Eric Bishop (Steve Evets) is a Manchester postman who has recently suffered a crisis, which led to him having a short stay in hospital after he deliberately crashed his car while travelling obsessively around a roundabout. He does not feel as if there is anyone he can open up to, and although his friends at work do their best to cheer him up, it's going to take more than a few corny jokes to lift his bone-deep gloom. His second wife doesn't wish to see him and has left him with two teenage stepsons who tolerate him but don't listen to him when he tries to order them about, but now his daughter from his first marriage has a baby herself, a chance might arise...
A chance of what? A chance of Eric alleviating his crushing sense of guilt for leaving his first wife all those years ago, that's what, as for the opening half of the movie, this concerns him more than anything, especially due to his having to face up to meeting her again after such a long time apart. They alternate in babysitting duties as daughter Sam (Lucy-Jo Hudson) studies for her university degree, and naturally Eric must come into contact with ex Lily (Stephanie Bishop), the trauma of which is what sent him crashing his car. She still has not forgiven him, which only makes matters worse, so who can he turn to for guidance in this dark time?
How about the other Eric in the film, Eric Cantona? For it is he, showing up as the postman's imaginary friend after he indulges in his son's hash one night - nobody else can see him, but for the troubled man he is as real as if he were actually in the room. This makes the film part of that little loved subgenre of sports movies, the football film, which usually comes a cropper with proper fans of the game because they tend to watch them with a far more critical eye and leap upon every error or hard to believe event. Looking for Eric ran the risk of alienating everyone who was not a Manchester United follower as well, as it treats postman Eric's hero worship of footballer Eric utterly unironically.
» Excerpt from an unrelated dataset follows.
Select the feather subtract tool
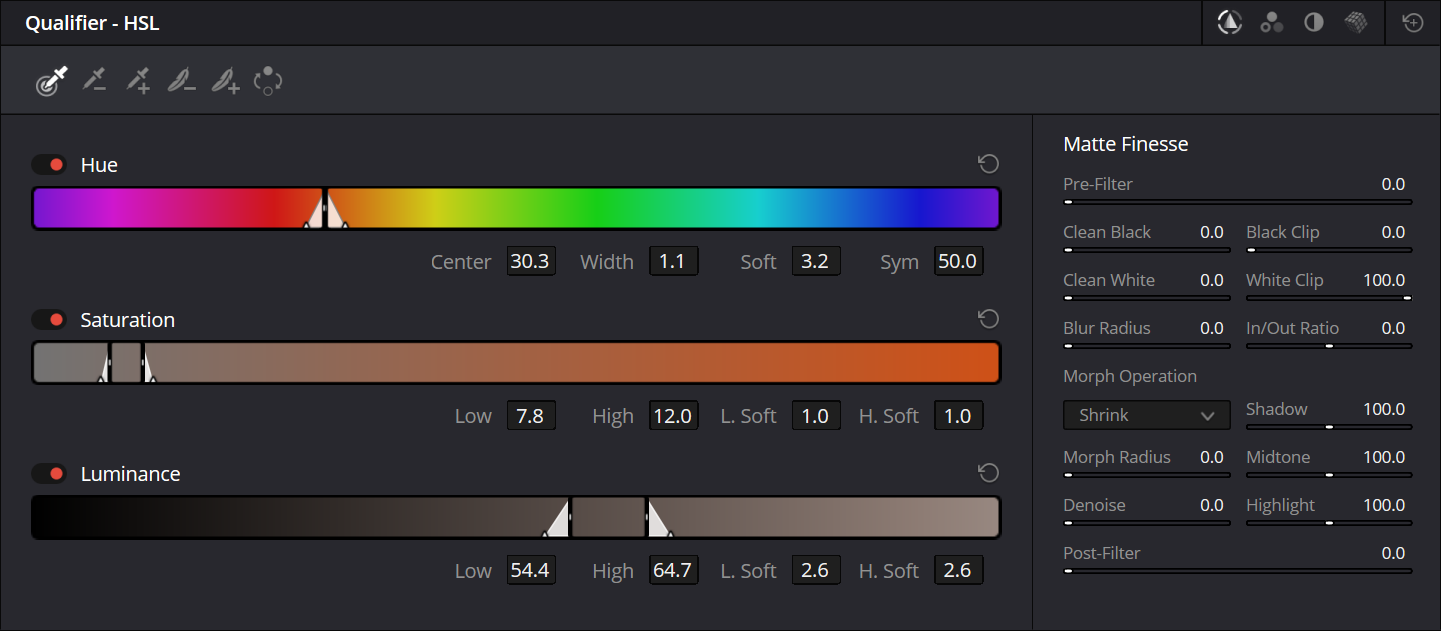 click(x=181, y=82)
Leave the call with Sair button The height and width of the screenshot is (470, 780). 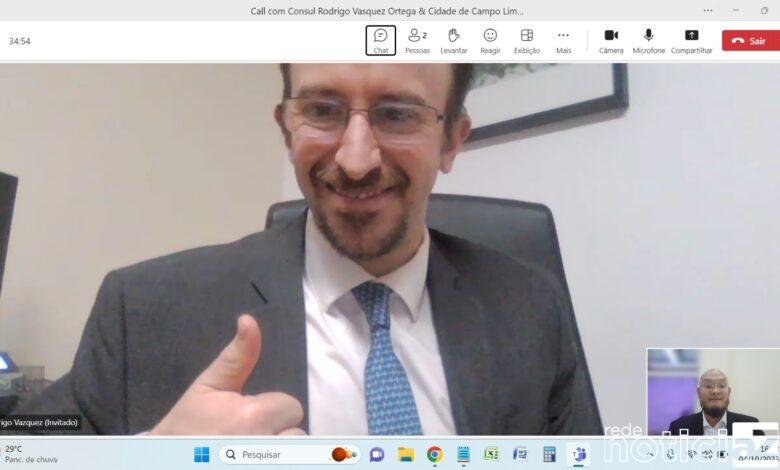pos(749,41)
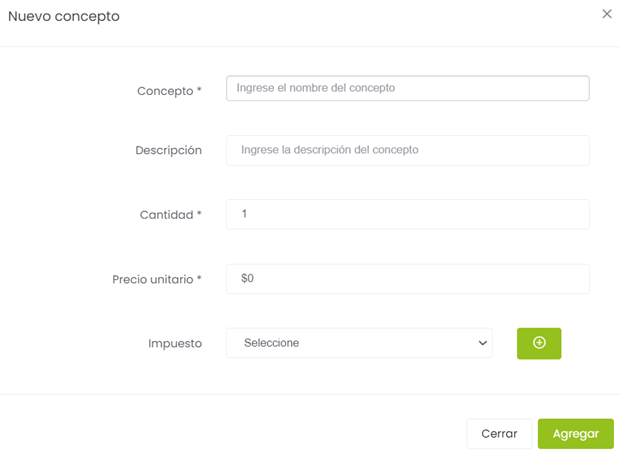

But whether you were interested in football or not, and whether you were a fan of Cantona's team or not, screenwriter Paul Laverty had more up his sleeve than a starry-eyed tribute to a charismatic and controversial player. This was a Ken Loach film after all, and social issues were never far away from his conscience which he brought to bear on the story, although at the start it seems their main worry was how the modern world was making the most vulnerable members of society, the mentally ill among them, suffer with their burdens. We can see that what Eric needs is to get Lily back, but being a flawed character he is standing in the way of his own happiness and contentment, so it takes Cantona and their conversations to work through his self-esteem problems.
However, just when you think you're getting the closest thing to a fluffy romantic comedy Loach ever attempted, the plot takes a right turn into crime territory. Now we have to contend with Eric's stepsons, and one of them, Ryan (Gerard Kearns), who has wound up running with a bad crowd and having to hide a handgun used in a shooting under a loose floorboard in his bedroom. That's also where he keep his stash, which is why his stepdad finds it, and predictably blows up at him, but even then Eric is far less influential, and indeed helpful, than he wants to be. The crime boss uses intimidation to ensure that the postman's family are under his thumb, and things are looking bleak - until Cantona reappears after some absence with a spot of advice. Eric looks to his friends, and in the process discovers he was not as alone as he thought he was and doesn't have to put up with these threats; this could have been a prime example of a cheesy story passing for urban grit, and it may be that too, but the performances and humour, not to mention the compassion, made this one of Loach's best by far.